Engagement is the first step in building the relationship between your nonprofits’s supporters and the organization. Today’s nonprofit donors, volunteers, and fans are living a complex world, have busy lives and probably receive more messages and information than they can deal with. (Don’t take my word for, see Pew Internet’s recent Networked and Hyperconnected study). Being able to have your stakeholders engage with you – through social channels or otherwise, is what can help you win their hearts and minds, and eventually their donations.
Back in 2007, I got a little obsessed with ladders of engagement – a way to describe the different stages that supports go through in deepening their involvement with your organization. My first ladder of engagement was developed for the America’s Giving Challenge contest that I won in 2008 – it was a framework that used the “community manager” or “network weaver” as the human face to connect with people and bring them to the next level of involvement.
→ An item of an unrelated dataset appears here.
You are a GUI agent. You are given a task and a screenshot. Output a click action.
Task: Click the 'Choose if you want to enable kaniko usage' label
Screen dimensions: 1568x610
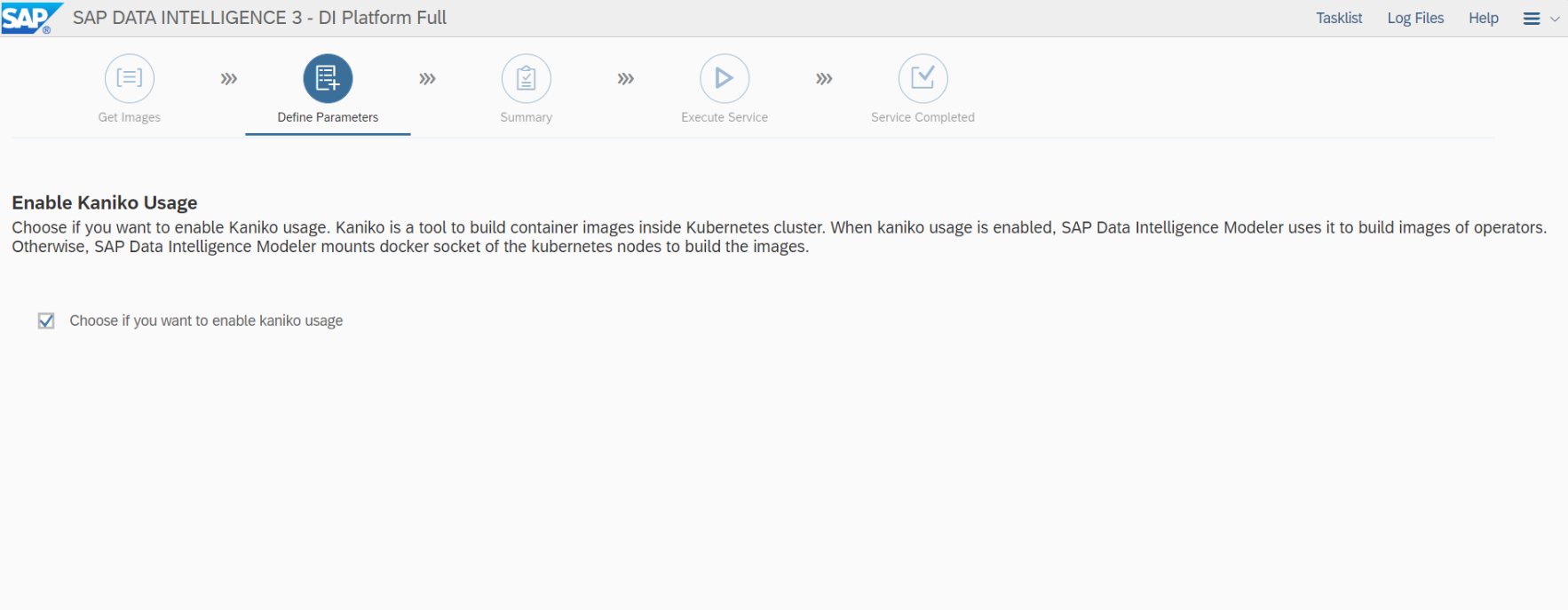tap(206, 321)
Many nonprofits have developed variations on the ladder of engagement – with ladders that take people from online connections to offline action as described in the 2009 post about SurfRider Foundation and in the video above and this more recent example from grist.org that illustrates how you can set up a measurement framework for measuring along the ladder of engagement. That’s the secret!
It is hard to create a cookie-cutter ladder of engagement because not all organizations and their audiences are the same. Therefore, the first step in the process is to create your organization’s ladder of engagement by identifying different audience persona that illustrate different levels of engagement. One technique is to start with your final result of success – it might be behavior change or it might be creating a video or signing up for beach clean up. Then work backwards to identify what motivates your audience to get to the next run on the ladder.
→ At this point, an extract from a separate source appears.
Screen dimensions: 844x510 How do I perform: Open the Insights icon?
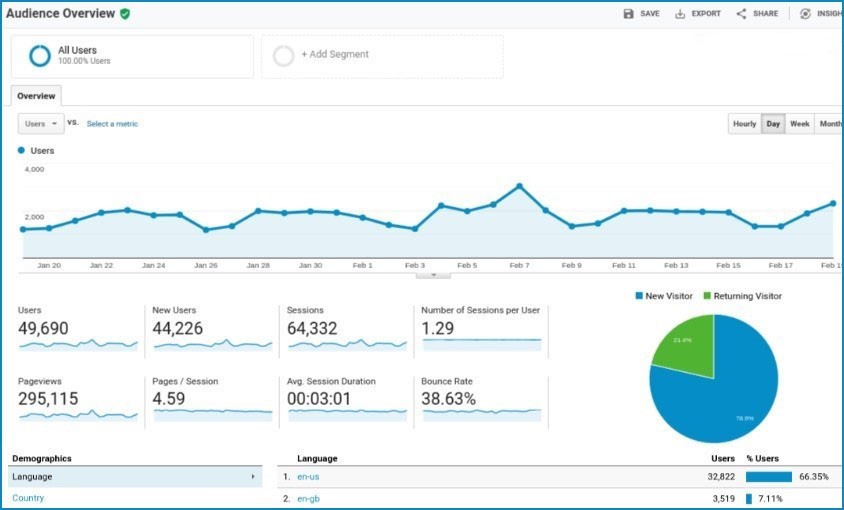tap(805, 14)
Once you have defined your organization’s ladder, then you start to identify key metrics that will tell you whether or not someone has moved up the ladder.
What I’m really enjoying is reading the blog posts that nonprofit tech colleagues have shared their thinking about the ladder of engagement and how to measure along it.
How To Build A Ladder of Engagement by MixTape
http://www.mixtapecommunications.com/2012/10/engagement-pyramid/
Facebook Ladder of Engagement
http://social.razoo.com/2012/10/the-facebook-ladder-of-engagement/
Does your organization have a ladder of engagement? How do you measure engagement?